Source text ->
=====
The other option is you can pay $890 per person (I am not kidding) to get the new menu and some of the best dishes of all time, because apparently at $390 you don’t get those. And this is before tax. And this is before beverage. And it is twice the cost of the rent on my first studio apartment in Minneapolis. It might be the cost of your rent right now, right? So if you do save up for this meal all year, it should feel like a whole damn apartment. It should feel like a house. It should feel like home. It should feel like life changing, warm, the best food you’ve ever had.
And guys, I’m sorry, it’s just: the food is not anywhere close. I wouldn’t cross an ocean to eat here, I wouldn’t cross the Hudson to eat here (and I love to cross the Hudson for really silly, small things like a chocolate I like). Which, we’ll get back to the food later, but I wouldn’t out Per Se in spitting distance of the top 50 restaurants I ate at last year, even the ones doing similar, boring 2005-esque things.
But back to service. For me me service is asking me three times if I want a glass of champagne because you see the glass is empty and hospitality is knowing I don’t drink.
Service is folding my napkin when I go to the bathroom and hospitality is Billy Sushi (Minneapolis) overhearing my drinking friends say that they want a Diet Coke so bad after watching me have them all night and throwing us Diet Coke to go.
Service is knowing I arrived in a cab and hospitality is Dirt Candy (NYC) hiding me in their kitchen when my date insisted on getting in my cab and physically attempted to block my path.
Service is watching my table to know what is going on and stationing someone right by so close I could touch them and hospitality is Ever (Chicago) in a tiny dining room not making you feel crowded when they come by, but like you’re a guest in their home.
Service makes a meal run. Hospitality makes a memory.
So the service at Per Se I think is excellent–and the hospitality wasn’t there on the night I went (more on why I think judging restaurants on one pass is fair in a different essay, but the short version is: I’m here on that night). So here’s my notes on hospitality that no one cares about:
My service team didn’t have my notes when I walked in (obvious by the miss on the alcohol then again when my main service lead said, “And I see you don’t have any restrictions,” which was after the alcohol which is a potential restriction, even though I do eat it in food, and after I got an email confirm on my restrictions). He tried to push me to the pescatarian menu (“I’m vegetarian but I eat caviar, roe, bonito, fish sauce, and gelatin, I know that is so annoying”–this is what I put on my reservation requests word for word most of the time) and he kept pushing it in a way that made me wonder if they didn’t actually have a vegetarian menu prepped.
=====
Source data ->
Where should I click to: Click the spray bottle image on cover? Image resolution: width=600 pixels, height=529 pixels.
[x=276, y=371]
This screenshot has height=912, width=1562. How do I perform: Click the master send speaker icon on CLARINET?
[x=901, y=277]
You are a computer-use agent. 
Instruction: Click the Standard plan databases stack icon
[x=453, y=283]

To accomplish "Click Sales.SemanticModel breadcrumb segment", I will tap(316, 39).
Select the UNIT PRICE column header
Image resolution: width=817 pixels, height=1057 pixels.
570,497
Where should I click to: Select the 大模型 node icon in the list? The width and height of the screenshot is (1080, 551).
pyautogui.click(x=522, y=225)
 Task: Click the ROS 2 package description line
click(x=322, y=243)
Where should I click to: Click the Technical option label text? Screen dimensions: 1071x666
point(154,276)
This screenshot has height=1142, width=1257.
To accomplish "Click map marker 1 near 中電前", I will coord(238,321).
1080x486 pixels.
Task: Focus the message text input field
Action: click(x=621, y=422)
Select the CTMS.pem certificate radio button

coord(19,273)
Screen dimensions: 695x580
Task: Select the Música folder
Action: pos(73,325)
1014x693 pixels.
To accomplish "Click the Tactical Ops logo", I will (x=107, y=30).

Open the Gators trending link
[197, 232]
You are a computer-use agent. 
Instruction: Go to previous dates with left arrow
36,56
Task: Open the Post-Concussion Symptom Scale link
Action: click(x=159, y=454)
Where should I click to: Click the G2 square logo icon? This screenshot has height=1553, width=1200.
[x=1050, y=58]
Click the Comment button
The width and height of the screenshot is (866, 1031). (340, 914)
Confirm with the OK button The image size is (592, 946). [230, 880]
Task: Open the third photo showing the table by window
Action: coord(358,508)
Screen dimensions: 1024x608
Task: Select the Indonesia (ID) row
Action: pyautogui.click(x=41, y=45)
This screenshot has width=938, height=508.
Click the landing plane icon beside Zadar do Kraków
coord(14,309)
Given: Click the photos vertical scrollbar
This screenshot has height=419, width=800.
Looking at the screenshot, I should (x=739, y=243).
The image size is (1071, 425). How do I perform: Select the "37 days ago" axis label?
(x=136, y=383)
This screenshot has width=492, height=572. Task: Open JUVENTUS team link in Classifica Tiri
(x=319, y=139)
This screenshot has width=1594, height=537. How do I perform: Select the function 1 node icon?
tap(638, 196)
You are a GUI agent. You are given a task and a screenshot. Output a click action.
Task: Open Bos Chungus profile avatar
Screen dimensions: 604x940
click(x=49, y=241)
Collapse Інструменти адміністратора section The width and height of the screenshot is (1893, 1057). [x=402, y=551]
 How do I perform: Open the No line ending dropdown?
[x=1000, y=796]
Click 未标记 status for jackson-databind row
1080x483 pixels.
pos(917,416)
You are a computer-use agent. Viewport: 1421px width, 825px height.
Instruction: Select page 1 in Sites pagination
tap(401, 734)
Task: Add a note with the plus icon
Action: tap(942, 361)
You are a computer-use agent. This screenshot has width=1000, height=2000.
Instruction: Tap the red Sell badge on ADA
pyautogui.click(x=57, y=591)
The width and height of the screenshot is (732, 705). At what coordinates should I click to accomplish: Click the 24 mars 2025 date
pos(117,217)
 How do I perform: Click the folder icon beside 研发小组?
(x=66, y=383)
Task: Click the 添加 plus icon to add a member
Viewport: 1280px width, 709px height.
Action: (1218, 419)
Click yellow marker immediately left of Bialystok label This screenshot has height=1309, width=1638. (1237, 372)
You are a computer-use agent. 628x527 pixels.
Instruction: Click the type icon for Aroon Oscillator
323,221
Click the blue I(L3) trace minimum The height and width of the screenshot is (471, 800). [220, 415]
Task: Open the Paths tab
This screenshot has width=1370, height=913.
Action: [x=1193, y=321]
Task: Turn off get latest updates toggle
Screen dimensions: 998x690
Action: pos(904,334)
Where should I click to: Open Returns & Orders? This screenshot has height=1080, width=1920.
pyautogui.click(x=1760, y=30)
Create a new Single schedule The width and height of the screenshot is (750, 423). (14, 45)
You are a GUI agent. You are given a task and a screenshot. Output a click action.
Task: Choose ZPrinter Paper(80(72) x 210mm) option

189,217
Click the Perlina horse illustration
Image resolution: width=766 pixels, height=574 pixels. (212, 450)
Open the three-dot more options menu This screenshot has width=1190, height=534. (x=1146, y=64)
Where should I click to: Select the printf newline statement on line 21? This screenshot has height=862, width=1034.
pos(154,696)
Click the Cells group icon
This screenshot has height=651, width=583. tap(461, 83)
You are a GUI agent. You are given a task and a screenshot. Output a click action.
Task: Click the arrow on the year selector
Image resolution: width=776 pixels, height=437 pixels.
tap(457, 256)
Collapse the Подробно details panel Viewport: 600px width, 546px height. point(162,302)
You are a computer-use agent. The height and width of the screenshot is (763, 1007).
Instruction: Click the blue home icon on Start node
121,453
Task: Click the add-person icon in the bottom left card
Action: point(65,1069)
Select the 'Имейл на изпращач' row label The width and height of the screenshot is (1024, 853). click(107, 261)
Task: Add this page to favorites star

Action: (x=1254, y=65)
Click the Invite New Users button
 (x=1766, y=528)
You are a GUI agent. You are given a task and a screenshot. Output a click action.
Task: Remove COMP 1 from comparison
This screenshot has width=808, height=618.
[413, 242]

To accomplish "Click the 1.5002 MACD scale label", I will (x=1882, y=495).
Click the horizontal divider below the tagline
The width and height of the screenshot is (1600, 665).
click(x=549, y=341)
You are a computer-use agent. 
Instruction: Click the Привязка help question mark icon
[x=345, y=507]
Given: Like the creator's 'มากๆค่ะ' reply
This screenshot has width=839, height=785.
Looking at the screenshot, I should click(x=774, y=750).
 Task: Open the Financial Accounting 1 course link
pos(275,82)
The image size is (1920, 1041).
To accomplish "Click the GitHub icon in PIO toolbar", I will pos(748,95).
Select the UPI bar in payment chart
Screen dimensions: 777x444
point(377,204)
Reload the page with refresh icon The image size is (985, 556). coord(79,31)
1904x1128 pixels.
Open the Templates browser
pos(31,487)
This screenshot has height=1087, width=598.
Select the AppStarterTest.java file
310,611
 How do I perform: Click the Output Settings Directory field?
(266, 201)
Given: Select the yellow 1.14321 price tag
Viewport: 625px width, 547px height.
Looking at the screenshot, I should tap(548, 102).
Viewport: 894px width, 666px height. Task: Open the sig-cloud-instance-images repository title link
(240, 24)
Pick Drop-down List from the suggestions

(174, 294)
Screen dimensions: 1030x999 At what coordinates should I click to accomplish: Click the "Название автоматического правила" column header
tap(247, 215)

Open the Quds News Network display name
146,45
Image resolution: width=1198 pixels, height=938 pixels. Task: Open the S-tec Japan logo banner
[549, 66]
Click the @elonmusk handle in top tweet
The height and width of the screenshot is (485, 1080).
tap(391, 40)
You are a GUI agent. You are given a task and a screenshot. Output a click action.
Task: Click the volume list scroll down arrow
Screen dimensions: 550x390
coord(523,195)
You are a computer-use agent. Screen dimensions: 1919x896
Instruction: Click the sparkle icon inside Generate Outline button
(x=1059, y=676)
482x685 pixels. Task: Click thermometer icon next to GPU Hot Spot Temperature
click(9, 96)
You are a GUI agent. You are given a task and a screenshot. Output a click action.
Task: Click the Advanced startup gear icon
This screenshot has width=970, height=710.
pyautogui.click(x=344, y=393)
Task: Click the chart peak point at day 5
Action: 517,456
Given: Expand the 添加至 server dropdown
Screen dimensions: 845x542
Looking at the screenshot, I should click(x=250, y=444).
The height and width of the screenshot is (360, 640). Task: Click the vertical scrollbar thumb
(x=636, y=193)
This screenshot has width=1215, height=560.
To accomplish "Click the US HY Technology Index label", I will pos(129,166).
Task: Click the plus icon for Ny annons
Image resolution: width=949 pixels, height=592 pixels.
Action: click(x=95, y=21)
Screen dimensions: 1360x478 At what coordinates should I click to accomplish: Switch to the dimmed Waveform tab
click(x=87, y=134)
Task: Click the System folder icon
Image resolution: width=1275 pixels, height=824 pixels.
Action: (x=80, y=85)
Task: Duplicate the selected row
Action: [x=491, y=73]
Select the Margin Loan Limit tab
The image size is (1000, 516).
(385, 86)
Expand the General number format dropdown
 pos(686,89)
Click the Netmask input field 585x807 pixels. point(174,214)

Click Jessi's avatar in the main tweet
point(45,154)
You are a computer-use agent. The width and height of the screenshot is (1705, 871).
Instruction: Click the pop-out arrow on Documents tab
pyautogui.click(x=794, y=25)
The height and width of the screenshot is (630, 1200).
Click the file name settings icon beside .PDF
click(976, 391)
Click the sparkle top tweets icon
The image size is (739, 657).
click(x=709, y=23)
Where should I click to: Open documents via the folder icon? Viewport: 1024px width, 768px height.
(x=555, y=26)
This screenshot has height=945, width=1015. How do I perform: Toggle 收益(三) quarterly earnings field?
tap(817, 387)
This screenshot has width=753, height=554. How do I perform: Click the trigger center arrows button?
=====
What this exercise asks ->
- a) In the Per Se review, what made the writer conclude that the service team didn't have the writer's notes on arrival? Answer in one to three sentences.
- b) Carry the Per Se review forward, starting after its last sentence.

Answers for this exercise ->
- a) The staff kept offering alcohol even though the writer doesn't drink. After that, the main service lead said, "And I see you don't have any restrictions," even though the writer had received an email confirming those restrictions.

- b)
When someone realized I was writing, the pace of my service changed, the tone of my service changed, and people kept walking behind me in a way that made me feel so uncomfortable and wasn’t happening at the top half of my meal. And here’s the thing, guys, if you change your service when you notice someone is writing? You aren’t proud of your service for the average guest and I’m paying attention to that and then I stop looking at how you’re treating me and start looking at how you’re treating everyone else.
I was so bored at the end of the night (more on the food in a minute) and said I didn’t want a kitchen tour and was asked seven times to do it because this place loves repetition from the menu to the booze pushing to the kitchen tour, so I did it because I was like oh my god does this guy get commission on this? Like I did it because it seemed like a thing I should do. And hey, for anyone reading, I don’t ever, ever, ever want a photo of myself in the kitchen, I just want to eat something that makes me cry.
And look, for most of that in most restaurants? I do not give a shit. But here’s what I can say: there’s better hospitality in America, so much better, I’d say that Per Se’s isn’t even in the middle of the pack and should go back to basics like say reading the notes.
On food
I have nine things to say about the food.
The first is that the teeny, tiny bread was the best part of the meal.
The second is that the hardest working person in that kitchen is the dishwasher.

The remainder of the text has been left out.